Sections III and IV are ostensibly a series of illustrations of the rule stated at the end of II. But these illustrations, especially one to which he devotes §IV, are tied to philosophical issues that have been addressed independently.

The first illustration (hardness) is the one closest to the idea of “operational definitions,” that concepts might be defined by operations used to test their application. That idea is due to a physicist, Percy Bridgman (1882–1961), and I don’t know of a place where Bridgman speaks of Peirce or pragmatism; but Bridgman spent his whole academic life at Harvard and was already a young man when William James, who also taught at Harvard, drew broad attention to pragmatism and when Peirce was still publicly presenting his ideas. Thinking about operationism (the advocacy of operational definitions) is a good way of thinking about the implications of Peirce’s rule. But be sure to note also Peirce’s comments about meaning and “modes of speech” and facts and “arrangements of facts.”

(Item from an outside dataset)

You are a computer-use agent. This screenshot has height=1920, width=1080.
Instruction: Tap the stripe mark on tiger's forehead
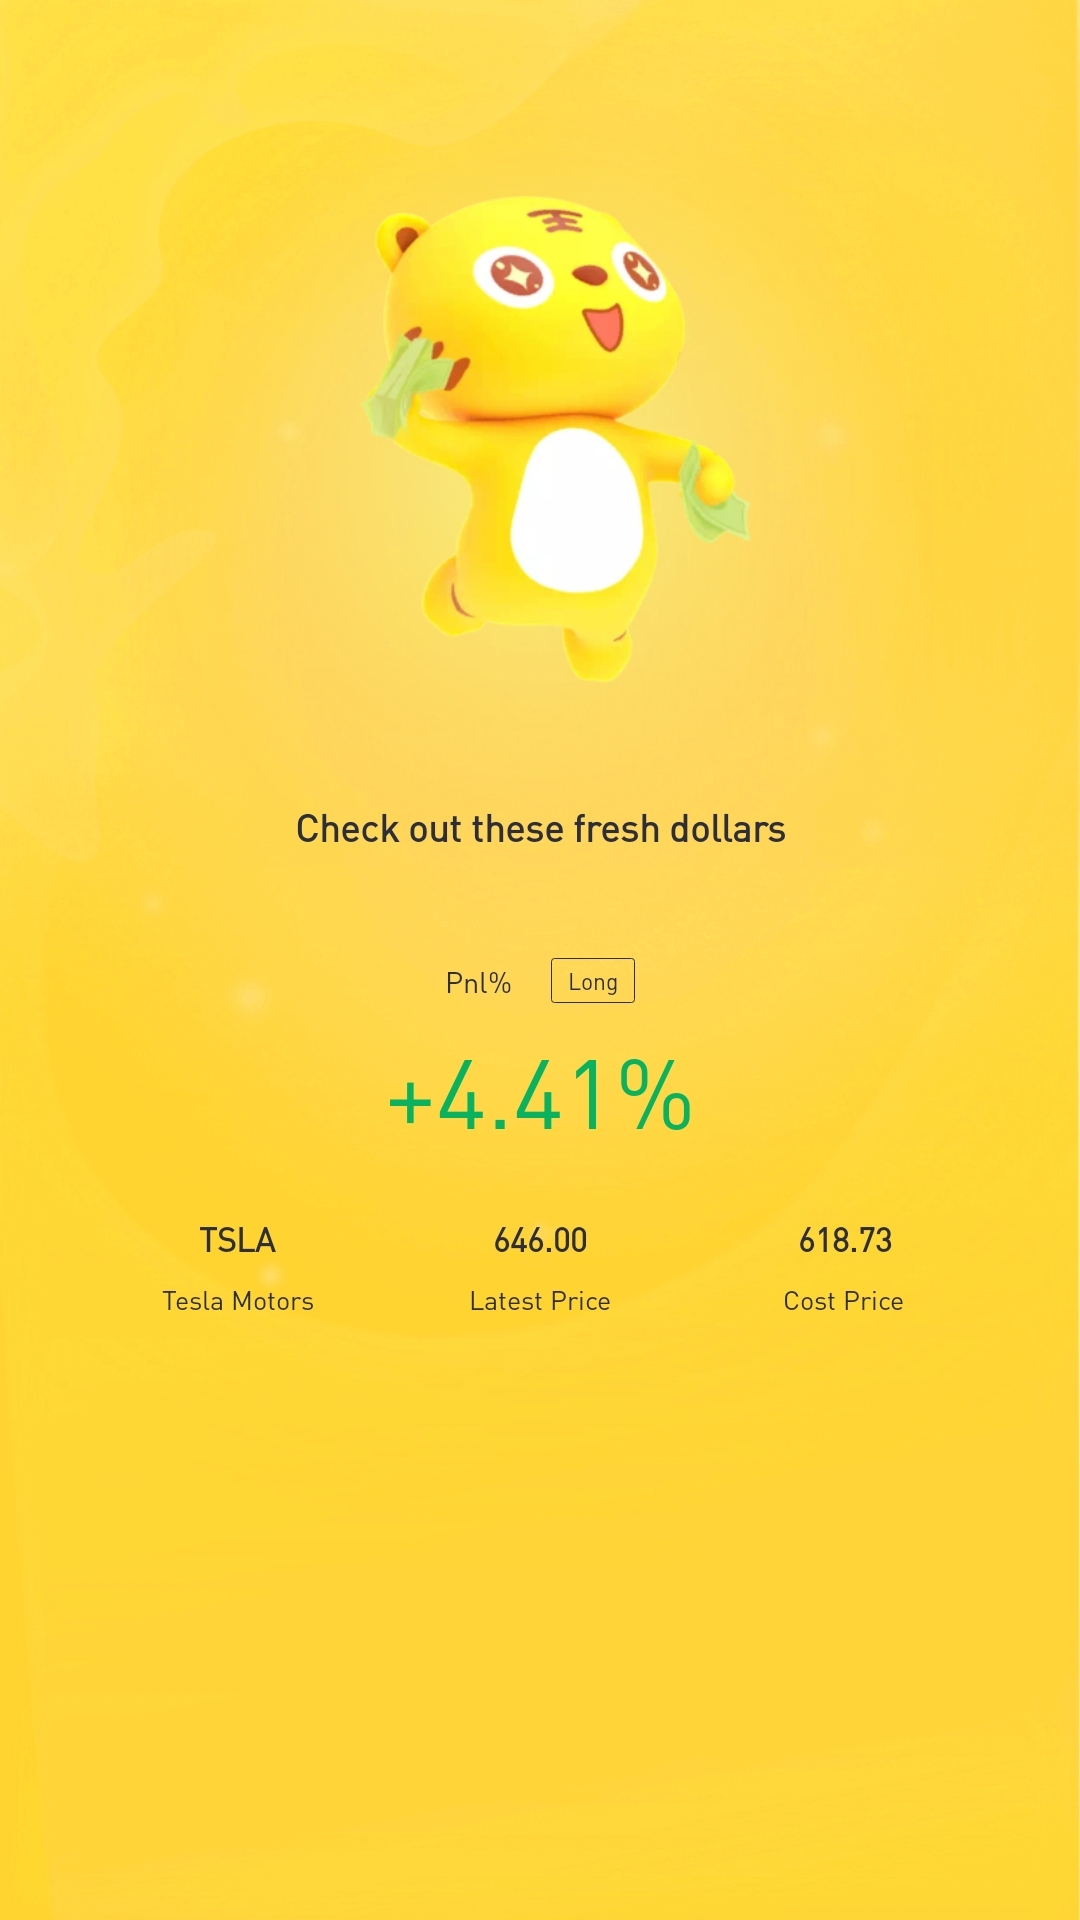556,220
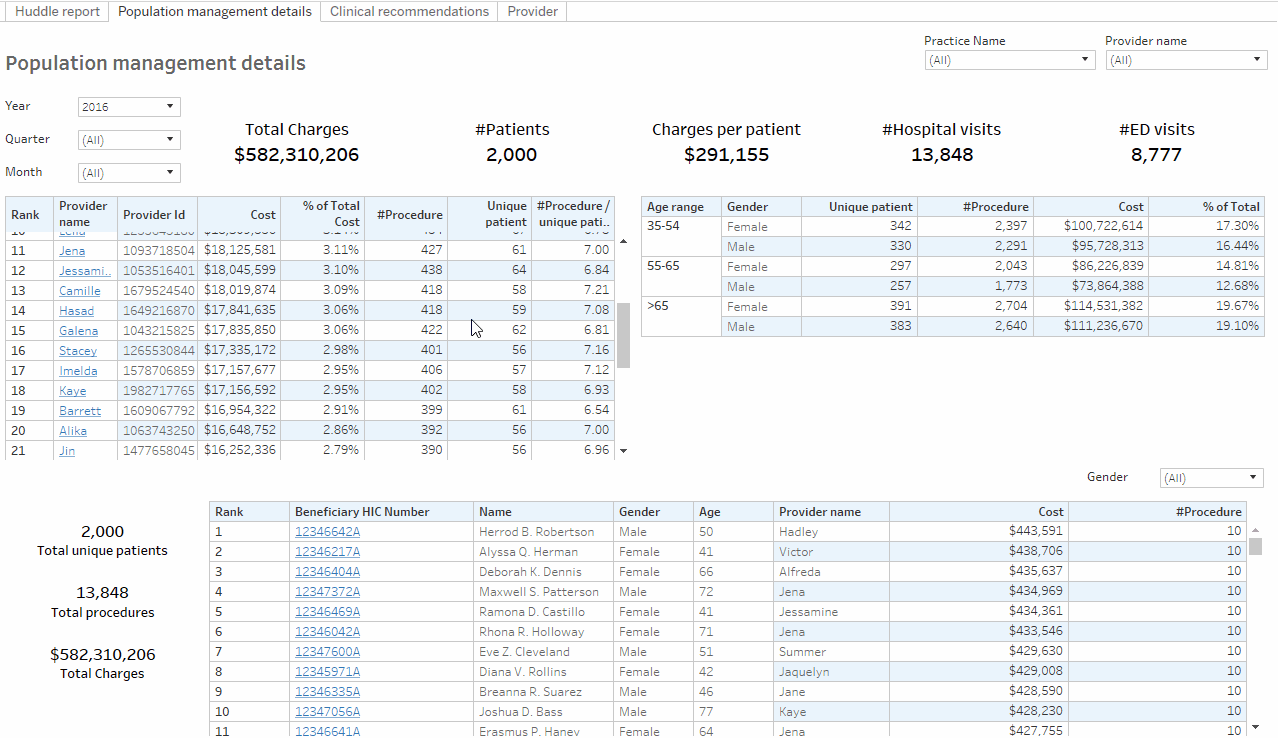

Peirce’s discussion of force also has ties to a labeled philosophical position. “Instrumentalism” is the view that theoretical concepts in science serve not to refer to an underlying reality but instead serve as tools, “instruments,” for organizing our knowledge of phenomena, of observed “effects.”

But it is Peirce’s discussion of the concept of reality in §IV that is the view most closely attached to him, and it have received considerable attention as a position that might be held without commitment to pragmatism generally. And, since it is closely tied to views of truth, which we will see to be tied to questions of meaning, it is important for us in that regard also. As you think about Peirce’s conception of reality, think back to what he says about the example of the diamond, which he mentions again on p. 301 and which is often mentioned in discussing his ideas of reality. (It’s worth noting that Peirce later moderated what he wanted to say about cases like these, but it’s what he say here that makes clearest the special contribution of pragmatism to thinking about meaning.)